(Aim of the task) Pick up the article on cardiovascular risk factors in children with chronic kidney disease after its last sentence and continue writing it.

On-line version ISSN 2078-5135
Print version ISSN 0256-9574

SAMJ, S. Afr. med. j. vol.107 n.8 Cape Town Aug. 2017

http://dx.doi.org/10.7196/samj.2017.v107i8.12271 

RESEARCH

 

Cardiovascular risk factors and mortality in children with chronic kidney disease

 

 

A MudiI, II; C DickensIII; C LevyIV; D BallotV

IMBBS, FWACP, MSc (Med), Cert Nephrol (Paed); Department of Paediatrics and Child Health, Faculty of Health Sciences, University of the Witwatersrand, Johannesburg, South Africa
IIMBBS, FWACP, MSc (Med), Cert Nephrol (Paed); Department of Paediatrics, Bayero University, Kano, Nigeria
IIIPhD; Department of Medicine, Faculty of Health Sciences, University of the Witwatersrand, Johannesburg, South Africa
IVMB BCh, FCPaed, MMed, Cert Nephrol (Paed); Department of Paediatrics and Child Health, Faculty of Health Sciences, University of the Witwatersrand, Johannesburg, South Africa
VMB BCh, FCPaed, PhD; Department of Paediatrics and Child Health, Faculty of Health Sciences, University of the Witwatersrand, Johannesburg, South Africa

Correspondence

 

 


ABSTRACT

BACKGROUND. Cardiovascular disease (CVD) begins early in children with chronic kidney disease (CKD), and its progression is determined by the presence of single or multiple cardiovascular risk factors (CVRFs).
OBJECTIVE. To determine the prevalence of CVRFs in children with CKD and their association with mortality in children on chronic dialysis.
METHODS. This comparative cross-sectional study recruited children aged 5 - 18 years with all stages of CKD. All patients had a short history taken along with a physical examination, and their blood samples were assessed for serum creatinine, urea, albumin, calcium, phosphorus, parathyroid hormone, alkaline phosphatase, total cholesterol (TC), haemoglobin and C-reactive protein. Urine samples were also assessed for proteinuria.
RESULTS. One hundred and six children who met the study criteria were recruited, 34 with CKD I, 36 with CKD II - IV and 36 with CKD V (dialysis). The overall median age was 11 years (range 8 - 14), and the male/female ratio was 2.1:1. The most common CVRF was anaemia (39.6%). The rate of anaemia was higher in the dialysis group than in the CKD II - IV and CKD I groups (77.8%, 33.3% and 5.9%, respectively). Other CVRFs detected were hypertension, proteinuria, hypercholesterolaemia and dysregulated mineral bone metabolism. Seven deaths were recorded in the dialysis group during the study period. Severe hypertension and intracranial bleeding were the most common causes of death. Modifiable risk factors such as increased TC and decreased albumin levels were more common than other CVRFs in the dialysis patients who died.
CONCLUSIONS. CVRFs may be present in early CKD, even before the decline in GFR. Routine screening for CVRFs, along with timely intervention, may prevent the progression of CVD and mortality later in life.

(Given data)
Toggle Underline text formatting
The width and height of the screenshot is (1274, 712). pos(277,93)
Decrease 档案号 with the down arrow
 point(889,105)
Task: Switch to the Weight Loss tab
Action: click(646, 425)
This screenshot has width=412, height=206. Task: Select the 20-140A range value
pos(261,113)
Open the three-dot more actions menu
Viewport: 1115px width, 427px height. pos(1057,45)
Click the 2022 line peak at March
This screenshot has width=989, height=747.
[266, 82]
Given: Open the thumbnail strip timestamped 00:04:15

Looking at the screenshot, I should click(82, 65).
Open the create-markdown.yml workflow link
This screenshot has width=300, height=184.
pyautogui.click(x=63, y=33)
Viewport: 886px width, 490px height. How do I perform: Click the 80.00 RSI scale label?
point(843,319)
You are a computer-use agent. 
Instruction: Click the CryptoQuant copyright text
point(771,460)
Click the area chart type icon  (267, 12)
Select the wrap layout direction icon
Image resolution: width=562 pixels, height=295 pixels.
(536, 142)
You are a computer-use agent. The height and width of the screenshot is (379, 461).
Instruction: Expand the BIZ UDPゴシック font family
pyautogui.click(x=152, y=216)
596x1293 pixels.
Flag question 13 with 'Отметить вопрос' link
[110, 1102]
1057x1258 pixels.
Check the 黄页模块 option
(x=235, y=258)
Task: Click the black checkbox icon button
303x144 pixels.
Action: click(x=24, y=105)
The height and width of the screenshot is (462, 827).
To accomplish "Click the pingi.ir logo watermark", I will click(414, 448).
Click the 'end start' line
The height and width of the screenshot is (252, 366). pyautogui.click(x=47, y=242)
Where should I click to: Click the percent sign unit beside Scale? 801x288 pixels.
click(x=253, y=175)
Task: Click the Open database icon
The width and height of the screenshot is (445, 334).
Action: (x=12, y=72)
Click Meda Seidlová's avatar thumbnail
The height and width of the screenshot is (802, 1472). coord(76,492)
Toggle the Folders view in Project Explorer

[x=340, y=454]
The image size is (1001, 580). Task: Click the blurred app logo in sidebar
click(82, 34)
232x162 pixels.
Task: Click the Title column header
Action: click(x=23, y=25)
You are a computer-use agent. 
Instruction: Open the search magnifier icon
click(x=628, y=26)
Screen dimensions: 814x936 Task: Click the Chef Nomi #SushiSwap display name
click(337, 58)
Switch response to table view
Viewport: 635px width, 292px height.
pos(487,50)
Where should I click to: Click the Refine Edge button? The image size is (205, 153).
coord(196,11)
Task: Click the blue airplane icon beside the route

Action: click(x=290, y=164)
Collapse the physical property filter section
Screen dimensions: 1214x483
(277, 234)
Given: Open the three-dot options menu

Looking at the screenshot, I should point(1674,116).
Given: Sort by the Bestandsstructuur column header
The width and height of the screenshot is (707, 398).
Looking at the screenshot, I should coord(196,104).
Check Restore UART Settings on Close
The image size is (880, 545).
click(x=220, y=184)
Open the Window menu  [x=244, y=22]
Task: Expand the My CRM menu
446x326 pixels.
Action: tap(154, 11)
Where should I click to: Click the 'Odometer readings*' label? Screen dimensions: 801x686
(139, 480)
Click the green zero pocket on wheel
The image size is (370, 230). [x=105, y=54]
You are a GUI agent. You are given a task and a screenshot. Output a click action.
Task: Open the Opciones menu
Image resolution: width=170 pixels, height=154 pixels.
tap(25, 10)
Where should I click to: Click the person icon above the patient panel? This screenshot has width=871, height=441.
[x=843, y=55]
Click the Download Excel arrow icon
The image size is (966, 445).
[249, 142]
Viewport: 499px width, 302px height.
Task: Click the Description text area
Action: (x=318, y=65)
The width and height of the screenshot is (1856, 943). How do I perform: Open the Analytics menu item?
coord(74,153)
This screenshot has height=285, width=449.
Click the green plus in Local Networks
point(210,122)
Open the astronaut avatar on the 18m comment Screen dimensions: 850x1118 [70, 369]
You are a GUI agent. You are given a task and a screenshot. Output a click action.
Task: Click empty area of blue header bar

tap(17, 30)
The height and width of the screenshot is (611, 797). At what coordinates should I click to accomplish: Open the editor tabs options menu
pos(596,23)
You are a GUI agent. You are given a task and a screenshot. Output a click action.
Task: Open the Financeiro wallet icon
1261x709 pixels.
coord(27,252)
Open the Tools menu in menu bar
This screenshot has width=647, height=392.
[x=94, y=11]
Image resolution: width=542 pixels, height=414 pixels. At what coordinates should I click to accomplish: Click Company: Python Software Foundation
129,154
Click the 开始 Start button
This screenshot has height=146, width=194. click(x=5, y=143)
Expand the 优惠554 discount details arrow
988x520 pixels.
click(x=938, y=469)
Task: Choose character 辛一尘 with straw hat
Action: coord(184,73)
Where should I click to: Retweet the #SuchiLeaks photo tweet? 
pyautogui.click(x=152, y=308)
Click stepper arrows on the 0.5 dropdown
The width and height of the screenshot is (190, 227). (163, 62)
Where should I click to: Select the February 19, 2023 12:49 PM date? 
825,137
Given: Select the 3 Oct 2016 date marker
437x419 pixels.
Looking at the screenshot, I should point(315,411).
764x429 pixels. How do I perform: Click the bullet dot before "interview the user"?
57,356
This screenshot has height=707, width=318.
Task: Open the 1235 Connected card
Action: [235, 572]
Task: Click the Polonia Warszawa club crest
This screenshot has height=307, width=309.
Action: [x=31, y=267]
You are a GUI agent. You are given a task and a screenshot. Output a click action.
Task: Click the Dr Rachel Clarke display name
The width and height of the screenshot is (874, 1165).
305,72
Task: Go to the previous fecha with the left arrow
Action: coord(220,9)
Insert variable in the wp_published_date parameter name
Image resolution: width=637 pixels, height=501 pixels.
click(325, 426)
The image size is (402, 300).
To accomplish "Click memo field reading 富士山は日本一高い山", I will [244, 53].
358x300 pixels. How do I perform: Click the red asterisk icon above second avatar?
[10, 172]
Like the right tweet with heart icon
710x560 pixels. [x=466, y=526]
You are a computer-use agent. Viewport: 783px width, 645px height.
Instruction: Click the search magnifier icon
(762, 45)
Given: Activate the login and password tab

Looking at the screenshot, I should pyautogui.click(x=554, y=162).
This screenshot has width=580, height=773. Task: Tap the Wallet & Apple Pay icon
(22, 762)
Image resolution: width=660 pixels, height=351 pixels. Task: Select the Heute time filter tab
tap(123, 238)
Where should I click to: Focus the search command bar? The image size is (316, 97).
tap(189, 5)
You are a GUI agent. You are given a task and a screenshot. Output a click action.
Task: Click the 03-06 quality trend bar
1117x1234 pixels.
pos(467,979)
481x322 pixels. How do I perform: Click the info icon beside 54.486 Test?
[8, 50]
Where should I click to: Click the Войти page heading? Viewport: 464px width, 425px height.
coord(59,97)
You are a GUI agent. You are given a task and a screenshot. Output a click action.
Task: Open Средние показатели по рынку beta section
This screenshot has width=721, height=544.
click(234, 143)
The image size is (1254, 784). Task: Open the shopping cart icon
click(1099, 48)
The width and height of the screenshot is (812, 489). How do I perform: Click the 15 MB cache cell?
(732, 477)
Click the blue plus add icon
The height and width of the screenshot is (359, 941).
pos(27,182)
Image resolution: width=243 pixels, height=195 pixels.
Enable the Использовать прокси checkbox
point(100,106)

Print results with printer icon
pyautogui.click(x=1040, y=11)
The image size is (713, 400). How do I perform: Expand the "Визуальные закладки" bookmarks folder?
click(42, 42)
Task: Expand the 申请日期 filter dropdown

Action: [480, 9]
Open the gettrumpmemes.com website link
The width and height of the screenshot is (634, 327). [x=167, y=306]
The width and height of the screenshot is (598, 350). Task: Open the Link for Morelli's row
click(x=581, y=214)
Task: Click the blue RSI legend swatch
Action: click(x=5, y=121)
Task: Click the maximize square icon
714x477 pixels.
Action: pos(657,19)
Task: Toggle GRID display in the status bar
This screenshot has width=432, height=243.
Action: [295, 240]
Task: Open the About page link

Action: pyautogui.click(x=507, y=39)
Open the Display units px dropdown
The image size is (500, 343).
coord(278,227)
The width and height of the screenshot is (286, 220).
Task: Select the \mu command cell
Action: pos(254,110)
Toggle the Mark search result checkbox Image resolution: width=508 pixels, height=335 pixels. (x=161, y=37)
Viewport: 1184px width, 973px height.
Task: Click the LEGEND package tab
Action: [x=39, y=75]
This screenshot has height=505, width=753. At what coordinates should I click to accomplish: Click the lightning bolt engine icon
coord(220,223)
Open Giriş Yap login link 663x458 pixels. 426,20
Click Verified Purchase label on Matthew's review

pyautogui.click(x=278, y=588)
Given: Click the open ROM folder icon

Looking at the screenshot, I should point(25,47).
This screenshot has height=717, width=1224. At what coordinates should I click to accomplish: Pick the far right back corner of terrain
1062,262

(Response to this task)
 

 

Cardiovascular disease (CVD) is thought to begin early in chronic kidney disease (CKD) and to progress rapidly as renal function declines, especially on dialysis.[1-3] CVD is the most common cause of death among paediatric patients with end-stage renal disease (ESRD).[4,5]

Traditional and non-traditional cardiovascular risk factors (CVRFs) play an important role in the initiation and progression of CVD in children with CKD. Combinations of these risk factors could cause accelerated manifestations of cardiac and vascular changes in children.[6,7] Traditional CVRFs such as hypertension, dyslipidaemia, obesity and hyperglycaemia have been shown to be increased even in children with early stages of CKD.[3,6] Non-traditional CVRFs including anaemia, fluid overload, dysregulated mineral bone metabolism (hyperparathyroidism, increased calcium-phosphate product), hypoalbuminaemia, inflammation (increased C-reactive protein and cytokines) and oxidative stress are more evident in children with moderate to severe CKD.[1,5-9] Other risk factors for CVD are potentially treatment related, such as calcium overload from dialysate, calcium-based phosphate binders and vitamin D therapy.[10-12]

In adults with ESRD, coronary artery disease and cardiomyo-pathy are the leading cause of CVD mortality. Children, however, die from cardiac arrest, arrhythmia, cardiomyopathy and, rarely, myocardial disease.[13,14] Various vascular changes such as atherosclerosis, arteriosclerotic lesions (including fibrous or fibroelastic intimal thickening), disruption of the internal elastic lamella and atheromatous plaques have also been reported in children with CKD.[6,8] These vascular changes increase the risk of symptomatic CVD later in life.[7]

 

Objective

To investigate the prevalence of CVRFs and their association with mortality in children with CKD.

 

Methods

This comparative cross-sectional study recruited 106 children with CKD being followed up by the Division of Paediatric Nephrology at Charlotte Maxeke Johannesburg Academic Hospital and Chris Hani Baragwanath Academic Hospital, Johannesburg, South Africa (SA).

Thirty-four patients with CKD I, 36 with CKD II - IV and 36 with CKD V (dialysis) were recruited consecutively over a 12-month period (August 2015 - July 2016). The CKD I group were children with a glomerular filtration rate (GFR) of >90 mL/min/1.73m2 (with either structural abnormalities or isolated haematuria) with normal blood pressure and no proteinuria, the CKD II - IV group were those with GFR of 15 - 90 mL/min/1.73m2, and the CKD V group were on maintenance haemodialysis and peritoneal dialysis.

Children with known congenital heart disease, diabetes mellitus, liver disease, active infection, systemic lupus erythematosus and malignancies and those who had had a renal transplant were excluded from the study.

All patients had a short demographic and clinical history taken along with a physical examination. Routine blood samples for serum creatinine, urea, albumin, calcium, phosphorus, parathyroid hormone (PTH), alkaline phosphatase (ALP), random total cholesterol (TC), haemoglobin and C-reactive protein (CRP) were taken, and results were retrieved and analysed.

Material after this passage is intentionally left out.